ING’s Bonus Pool Cut by 25% After a Year Tainted by Record Fine
(Bloomberg) -- ING Groep NV reduced its bonus pool by 25 percent after a year marred by a record money-laundering settlement and public discontent in the Netherlands over banker pay.
The country’s largest lender paid out 303 million euros ($340 million) in bonuses for 2018, down from 403 million euros the year before, according to its latest annual report, released Thursday. ING said earlier it would scrap the bonus for Chief Executive Officer Ralph Hamers because of the 775 million-euro settlement.

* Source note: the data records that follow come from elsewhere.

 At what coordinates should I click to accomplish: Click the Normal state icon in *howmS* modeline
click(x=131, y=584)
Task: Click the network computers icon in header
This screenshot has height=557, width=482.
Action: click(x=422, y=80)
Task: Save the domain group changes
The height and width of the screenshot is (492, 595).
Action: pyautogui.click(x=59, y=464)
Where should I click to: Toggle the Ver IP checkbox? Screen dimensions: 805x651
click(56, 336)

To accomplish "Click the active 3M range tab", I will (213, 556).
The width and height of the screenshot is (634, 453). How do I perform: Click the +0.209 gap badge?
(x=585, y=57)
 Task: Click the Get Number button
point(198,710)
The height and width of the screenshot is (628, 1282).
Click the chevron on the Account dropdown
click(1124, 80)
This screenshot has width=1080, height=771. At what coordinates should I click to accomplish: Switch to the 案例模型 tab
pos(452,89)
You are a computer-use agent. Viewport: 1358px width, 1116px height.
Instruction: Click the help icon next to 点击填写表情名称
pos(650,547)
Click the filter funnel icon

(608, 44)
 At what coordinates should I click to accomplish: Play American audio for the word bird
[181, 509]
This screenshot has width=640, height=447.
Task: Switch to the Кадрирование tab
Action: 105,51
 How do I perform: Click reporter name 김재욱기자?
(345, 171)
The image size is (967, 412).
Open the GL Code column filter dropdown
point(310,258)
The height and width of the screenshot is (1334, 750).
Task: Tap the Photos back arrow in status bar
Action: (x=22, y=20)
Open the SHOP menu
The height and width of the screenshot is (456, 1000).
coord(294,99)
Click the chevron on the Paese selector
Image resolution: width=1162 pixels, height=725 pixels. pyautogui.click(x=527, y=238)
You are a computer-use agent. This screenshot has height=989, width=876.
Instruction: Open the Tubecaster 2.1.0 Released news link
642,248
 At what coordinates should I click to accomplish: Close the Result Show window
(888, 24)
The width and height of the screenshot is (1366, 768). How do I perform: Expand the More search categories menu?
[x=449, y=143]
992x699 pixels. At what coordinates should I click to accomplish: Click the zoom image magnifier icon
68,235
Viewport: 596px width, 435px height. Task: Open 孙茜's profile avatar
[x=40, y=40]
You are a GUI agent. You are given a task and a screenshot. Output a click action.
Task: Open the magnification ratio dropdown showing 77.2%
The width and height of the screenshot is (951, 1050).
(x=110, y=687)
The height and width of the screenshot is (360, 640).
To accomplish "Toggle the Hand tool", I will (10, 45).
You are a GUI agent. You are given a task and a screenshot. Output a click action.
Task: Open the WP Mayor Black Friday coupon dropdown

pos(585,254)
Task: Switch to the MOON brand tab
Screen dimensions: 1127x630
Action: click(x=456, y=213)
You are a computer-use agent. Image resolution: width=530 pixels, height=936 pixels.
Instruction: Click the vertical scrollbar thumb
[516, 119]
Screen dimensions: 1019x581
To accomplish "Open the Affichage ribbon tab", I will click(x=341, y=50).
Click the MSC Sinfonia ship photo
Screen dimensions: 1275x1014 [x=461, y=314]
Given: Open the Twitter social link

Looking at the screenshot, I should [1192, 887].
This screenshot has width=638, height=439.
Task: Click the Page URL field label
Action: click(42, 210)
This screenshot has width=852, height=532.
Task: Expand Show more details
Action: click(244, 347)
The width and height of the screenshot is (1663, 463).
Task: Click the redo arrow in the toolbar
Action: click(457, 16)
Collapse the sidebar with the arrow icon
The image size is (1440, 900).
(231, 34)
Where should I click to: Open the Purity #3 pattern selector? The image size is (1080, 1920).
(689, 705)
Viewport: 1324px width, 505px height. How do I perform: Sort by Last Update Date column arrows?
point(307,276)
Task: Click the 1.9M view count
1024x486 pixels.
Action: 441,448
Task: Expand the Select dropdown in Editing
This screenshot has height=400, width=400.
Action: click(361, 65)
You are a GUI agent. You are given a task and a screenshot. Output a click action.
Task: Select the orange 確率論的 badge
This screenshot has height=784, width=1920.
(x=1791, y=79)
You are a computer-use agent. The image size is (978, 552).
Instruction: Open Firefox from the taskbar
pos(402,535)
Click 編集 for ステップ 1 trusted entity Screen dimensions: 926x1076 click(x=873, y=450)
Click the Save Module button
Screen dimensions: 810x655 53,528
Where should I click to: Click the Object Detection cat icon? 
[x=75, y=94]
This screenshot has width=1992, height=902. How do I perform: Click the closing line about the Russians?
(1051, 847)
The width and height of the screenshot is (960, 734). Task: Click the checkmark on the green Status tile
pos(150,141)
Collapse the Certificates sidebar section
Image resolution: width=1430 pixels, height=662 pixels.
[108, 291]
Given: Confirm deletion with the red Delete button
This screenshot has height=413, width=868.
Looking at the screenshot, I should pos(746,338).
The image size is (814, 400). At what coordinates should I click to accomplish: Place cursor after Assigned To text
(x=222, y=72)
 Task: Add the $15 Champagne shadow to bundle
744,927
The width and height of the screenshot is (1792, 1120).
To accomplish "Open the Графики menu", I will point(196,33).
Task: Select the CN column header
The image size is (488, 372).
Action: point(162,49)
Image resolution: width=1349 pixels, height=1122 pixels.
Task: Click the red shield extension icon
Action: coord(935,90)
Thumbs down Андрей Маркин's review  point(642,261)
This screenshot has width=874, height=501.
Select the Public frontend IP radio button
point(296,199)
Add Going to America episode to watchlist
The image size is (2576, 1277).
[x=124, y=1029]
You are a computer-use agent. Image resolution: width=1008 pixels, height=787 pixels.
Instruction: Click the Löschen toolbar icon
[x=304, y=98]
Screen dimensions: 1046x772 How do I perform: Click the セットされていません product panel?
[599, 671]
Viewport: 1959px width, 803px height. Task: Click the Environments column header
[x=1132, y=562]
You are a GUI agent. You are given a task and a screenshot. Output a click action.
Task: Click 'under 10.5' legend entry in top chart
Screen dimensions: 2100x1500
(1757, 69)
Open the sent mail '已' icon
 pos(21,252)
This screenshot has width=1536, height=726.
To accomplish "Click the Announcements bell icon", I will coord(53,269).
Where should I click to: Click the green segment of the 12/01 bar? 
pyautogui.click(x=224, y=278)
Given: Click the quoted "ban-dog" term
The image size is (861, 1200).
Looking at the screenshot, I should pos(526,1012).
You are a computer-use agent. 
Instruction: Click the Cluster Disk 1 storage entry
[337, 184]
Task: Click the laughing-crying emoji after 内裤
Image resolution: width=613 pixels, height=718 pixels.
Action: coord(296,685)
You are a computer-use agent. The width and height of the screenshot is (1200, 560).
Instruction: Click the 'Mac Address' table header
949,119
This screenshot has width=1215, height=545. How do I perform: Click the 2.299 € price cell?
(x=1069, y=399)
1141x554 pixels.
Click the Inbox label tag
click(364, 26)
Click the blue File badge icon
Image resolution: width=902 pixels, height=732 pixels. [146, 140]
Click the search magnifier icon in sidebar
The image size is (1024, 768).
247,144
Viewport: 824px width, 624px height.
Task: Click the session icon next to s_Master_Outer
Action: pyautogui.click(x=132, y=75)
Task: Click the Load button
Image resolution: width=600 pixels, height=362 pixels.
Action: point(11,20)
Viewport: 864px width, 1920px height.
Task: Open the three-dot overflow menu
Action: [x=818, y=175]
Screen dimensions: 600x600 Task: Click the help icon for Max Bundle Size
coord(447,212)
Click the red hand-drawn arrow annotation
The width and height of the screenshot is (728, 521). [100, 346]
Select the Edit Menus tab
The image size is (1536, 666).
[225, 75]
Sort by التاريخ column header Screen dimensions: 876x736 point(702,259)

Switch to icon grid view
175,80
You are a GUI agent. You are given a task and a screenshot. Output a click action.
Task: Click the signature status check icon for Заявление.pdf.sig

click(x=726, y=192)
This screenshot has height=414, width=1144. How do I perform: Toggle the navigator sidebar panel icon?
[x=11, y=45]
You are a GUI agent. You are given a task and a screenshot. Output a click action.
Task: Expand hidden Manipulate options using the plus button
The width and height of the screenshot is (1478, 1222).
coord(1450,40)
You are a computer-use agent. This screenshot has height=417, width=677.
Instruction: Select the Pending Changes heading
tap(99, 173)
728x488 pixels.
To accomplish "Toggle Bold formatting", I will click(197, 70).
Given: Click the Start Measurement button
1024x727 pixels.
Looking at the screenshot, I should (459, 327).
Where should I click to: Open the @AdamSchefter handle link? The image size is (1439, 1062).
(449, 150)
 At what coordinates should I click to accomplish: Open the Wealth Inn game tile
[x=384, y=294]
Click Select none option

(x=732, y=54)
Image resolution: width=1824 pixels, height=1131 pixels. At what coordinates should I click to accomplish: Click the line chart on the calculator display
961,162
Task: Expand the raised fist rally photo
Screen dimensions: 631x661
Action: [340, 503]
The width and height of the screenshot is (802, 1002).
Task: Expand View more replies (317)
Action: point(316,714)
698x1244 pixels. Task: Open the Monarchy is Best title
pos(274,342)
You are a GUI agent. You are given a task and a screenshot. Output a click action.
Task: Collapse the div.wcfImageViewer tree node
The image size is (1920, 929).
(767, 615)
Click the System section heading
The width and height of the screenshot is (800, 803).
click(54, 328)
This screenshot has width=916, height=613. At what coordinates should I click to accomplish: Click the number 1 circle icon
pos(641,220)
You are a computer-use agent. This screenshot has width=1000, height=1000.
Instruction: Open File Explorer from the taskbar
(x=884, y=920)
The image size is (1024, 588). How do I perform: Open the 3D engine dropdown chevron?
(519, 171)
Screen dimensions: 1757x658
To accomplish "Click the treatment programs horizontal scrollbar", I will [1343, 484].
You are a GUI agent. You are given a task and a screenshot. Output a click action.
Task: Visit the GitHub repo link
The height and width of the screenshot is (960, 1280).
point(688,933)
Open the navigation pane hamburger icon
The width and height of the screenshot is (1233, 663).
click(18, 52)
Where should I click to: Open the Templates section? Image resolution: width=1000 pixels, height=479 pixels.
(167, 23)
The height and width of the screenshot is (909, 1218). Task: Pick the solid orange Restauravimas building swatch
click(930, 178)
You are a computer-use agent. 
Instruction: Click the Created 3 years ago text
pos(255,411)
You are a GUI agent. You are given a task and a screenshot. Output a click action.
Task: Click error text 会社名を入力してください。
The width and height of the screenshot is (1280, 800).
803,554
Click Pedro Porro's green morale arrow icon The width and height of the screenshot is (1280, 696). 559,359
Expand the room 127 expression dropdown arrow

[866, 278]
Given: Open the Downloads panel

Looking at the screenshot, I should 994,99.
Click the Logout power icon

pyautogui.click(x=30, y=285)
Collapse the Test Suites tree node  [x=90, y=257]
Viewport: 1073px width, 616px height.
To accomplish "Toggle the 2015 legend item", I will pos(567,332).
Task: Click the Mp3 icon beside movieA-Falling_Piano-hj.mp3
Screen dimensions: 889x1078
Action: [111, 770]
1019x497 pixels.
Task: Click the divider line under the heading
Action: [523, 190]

Bonus pools have taken a hit across Europe, for various reasons. Deutsche Bank AG -- plagued by legal troubles and a trading slowdown -- cut variable pay for 2018 by as much as 15 percent. Credit Suisse Group AG’s bonus pool will be “more or less” flat after a bad trading quarter, CEO Tidjane Thiam said last month. In France, both BNP Paribas SA and Societe Generale SA are weighing cuts.
ING said the settlement was an “important factor” in cutting bonuses.
The fine affected variable pay in every department of the bank, not only top executives and compliance officials, an ING spokesman said in January. Dutch bankers saw a greater impact, and senior employees were hit harder than junior ones. For senior management, the year-on-year variable remuneration has been reduced on average by more than 60 percent, according to the annual report. The biggest impact was felt in wholesale banking, where bonuses generally account for a larger proportion of pay, the spokesman said.
Although ING’s financial results were positive, 2018 was disastrous for the bank’s reputation. Local politicians expressed their fury after a prosecutor found that ING fell short in its efforts to prevent clients from laundering money at its Dutch unit from 2010 through 2016. The scandal prompted Hamers to face tough questions in Parliament.
Even before the fine, an earlier pay increase proposal for Hamers sparked criticism, with Dutch Prime Minister Mark Rutte calling the planned 50 percent raise “excessive.” The lender eventually scrapped the idea, and ING Chairman Jeroen van der Veer said he regretted that the supervisory board hadn’t paid enough attention to Dutch public opinion.
Hamers’s base salary was 1.75 million euros in 2018, up slightly from 1.71 million euros the year before, according to the annual report. Former Chief Financial Officer Koos Timmermans, who resigned after last year’s fine, received severance pay equal to 50 percent of his fixed annual pay of 601,800 euros, ING said in the report.
The Netherlands has one of the strictest remuneration laws in the European Union, with bonuses limited to 20 percent of base salary, compared with a European norm of 100 percent. The cap makes an exception for staff who aren’t part of the sector’s collective-bargaining agreement, but the government plans to tighten the law. Bonuses are also prohibited when a bank receives state aid, which is still the case with ABN Amro Group NV.